What causes a player to retire when his side are so close to another All-Ireland title?
A lot of fine players have retired in the last 12 months, and a whole clutch in the last few months. Cha Fitzpatrick, John Dalton, Mick Kavanagh, Ronan Curran, Jerry O’Connor and Dan Shanahan are some of the most famous names but none has caused such a stir as Lar Corbett.
There has been a lot of speculation about Lar’s decision.
One of the strands of conjecture going around is that Declan Ryan’s management team weren’t really cutting it as far as the Thurles man was concerned. The brilliant relationship he enjoyed under Liam Sheedy and Eamonn O’Shea just wasn’t the same under Ryan’s set up. Now how accurate that is, is difficult to ascertain.
No doubt things are different under Ryan, Tommy Dunne and company but despite all that Tipperary performed well last year, before coming undone in the final.

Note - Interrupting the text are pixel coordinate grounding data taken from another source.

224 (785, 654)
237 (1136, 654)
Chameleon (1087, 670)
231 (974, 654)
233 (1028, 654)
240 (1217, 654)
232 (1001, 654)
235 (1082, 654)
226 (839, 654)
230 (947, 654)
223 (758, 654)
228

There was frustration about management decision making, with the failure to start Brendan Maher in the final a talking point. It is harsh on Ryan, who was in his first season and with a really difficult job in following up on Sheedy’s achievement.
Whatever the why’s and how’s, Lar Corbett has in early spring decided to walk away. There’s mention of keeping his business afloat and of being unable to maintain six nights a week county training.
I get the impression given how late in the day Lar has left it, that if things were going well with the hurling, the business side of things wouldn’t have been such an issue. If he’s unhappy with the game it probably makes more sense for him to concentrate on the pub.
Declan Ryan and his management team would probably have been seen as a breath of fresh air if they had taken over after Babs Keating’s disastrous tenure, and now (after Sheedy’s revolution) the suspicion is that they might look a bit dated. Again I have to apologise for conjecture, but Corbett’s decision and its timing must leave the possibility open.
Perhaps the feeling isn’t shared by the rest of the panel and maybe Lar Corbett is genuinely unable to make the commitment. Perhaps Lar provides difficulty as he needs to train in an individualised way and the management wouldn’t indulge it.
Having trusted a training method that had seen him avoid injury for the first sequence of seasons in years, Lar Corbett could have felt justified in pulling the plug when asked to engage in training methods, which he knew would be to his detriment. Who knows?
We can only speculate!
From my own experience, and not for one moment saying that this is true of Declan Ryan’s capable sideline staff, there is nothing as demoralising for a team than to see a slip in standards through change of management.
Light years from the grand stage but no less relevant, 12 years ago my club junior side won a county junior title. The management in charge were excellent at attention to detail, we had challenge games aplenty, weekend morning training sessions, brilliant motivational team talks; everyone bought into it, we were well prepared and they got the best out of us.
The season after winning that title we were in intermediate and the same bunch of players were knocked out of that year’s championship in extra time of a replay by a team that not only went on to win that competition but ended up in the county senior final the following year.
With their equally sound management and with the bit of fortune they had in beating us they had a momentum that almost carried them to the ultimate county title.
Meanwhile our side’s management departed the scene and with the change of the guard we went backwards. The new management just weren’t at the races at all; they were nowhere near the previous set up in terms of the basics of management or ability to motivate.
Everything fell away and a year later we just avoided relegation around about the same time our opponents from that intermediate game were scaling the heights of their potential.
People can blame players as much as they like but any player will tell you a good manager can improve a team that crucial 10% and a bad one can diminish it fivefold.
Tipperary may well win the All-Ireland this year without Lar Corbett. If they do not people are going to ask why he couldn’t be kept happy and kept on side.
If the management team are indeed so inflexible that they couldn’t adapt their structure to accommodate as prolific and influential a forward as Corbett, then nothing less than an All-Ireland will justify it at season’s end.
We shouldn’t expect too much tolerance of failure in Slievenamon, if that is to be their lot in 2012.